**INSTRUCTIONS TO FOLLOW**
Omit every picture and return the rest of the data unaltered.

**DATA EXTRACT**
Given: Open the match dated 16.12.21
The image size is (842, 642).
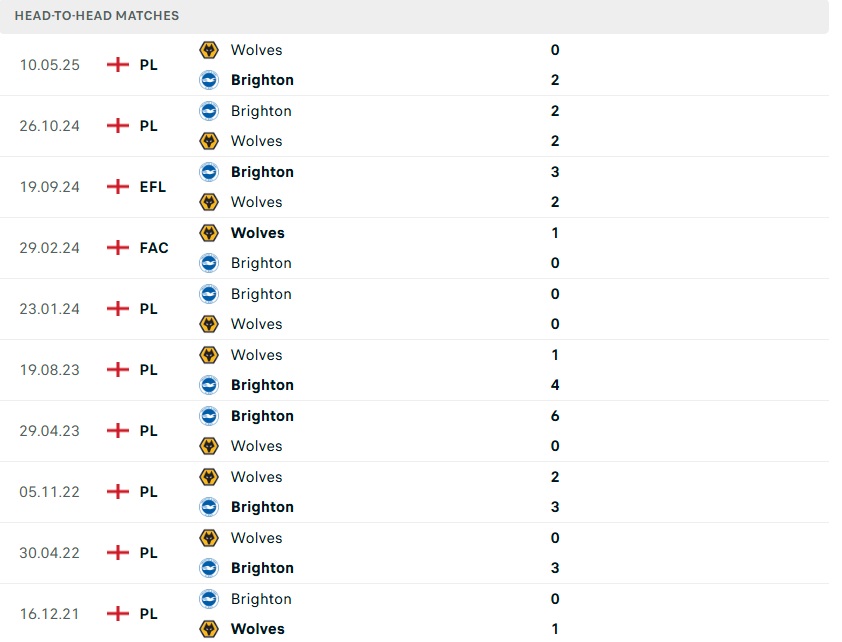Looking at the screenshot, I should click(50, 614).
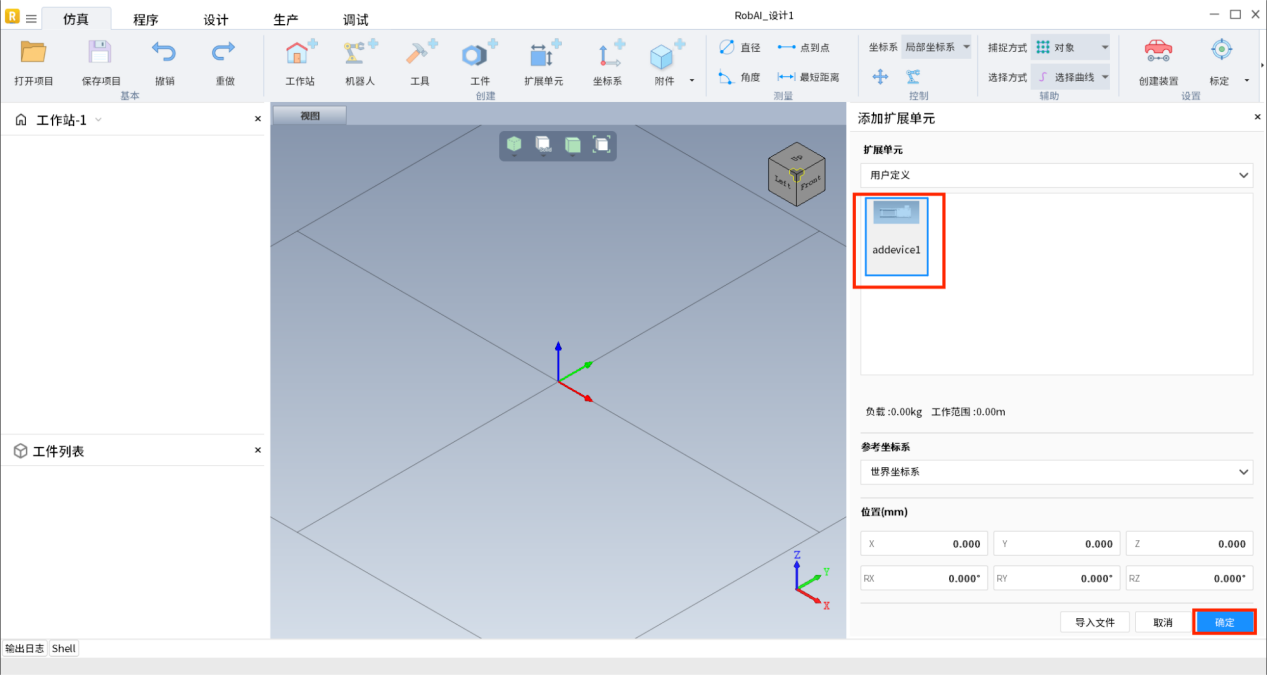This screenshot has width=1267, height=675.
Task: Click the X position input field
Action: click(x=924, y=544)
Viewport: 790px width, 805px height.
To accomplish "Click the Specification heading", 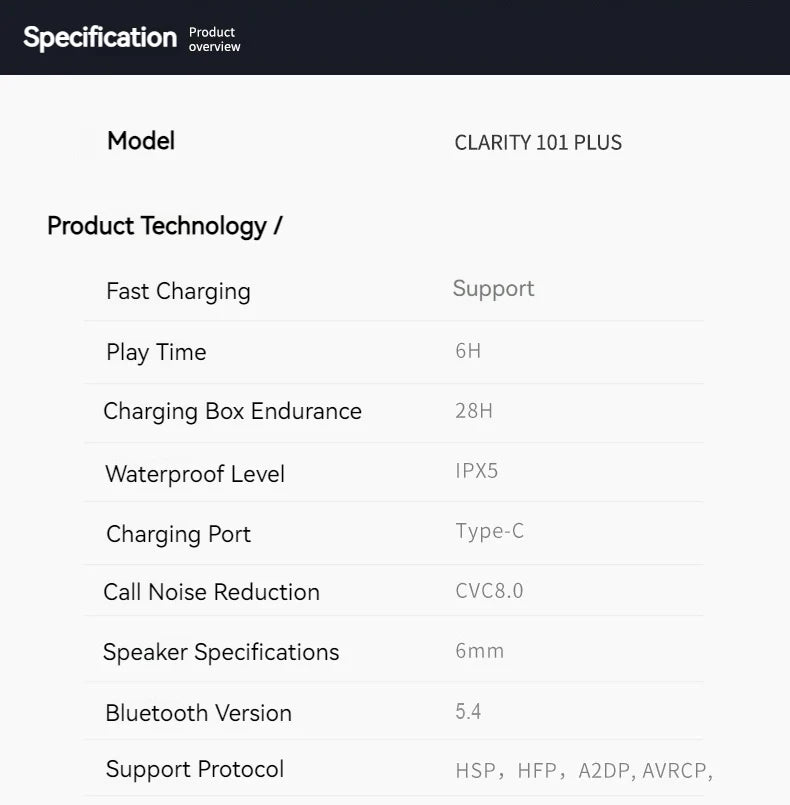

**ANSWER**
Given: Open the match dated 16.12.21
The image size is (842, 642).
Looking at the screenshot, I should click(50, 614).
This screenshot has width=1267, height=675.
Task: Click the X position input field
Action: click(x=924, y=544)
Viewport: 790px width, 805px height.
To accomplish "Click the Specification heading", 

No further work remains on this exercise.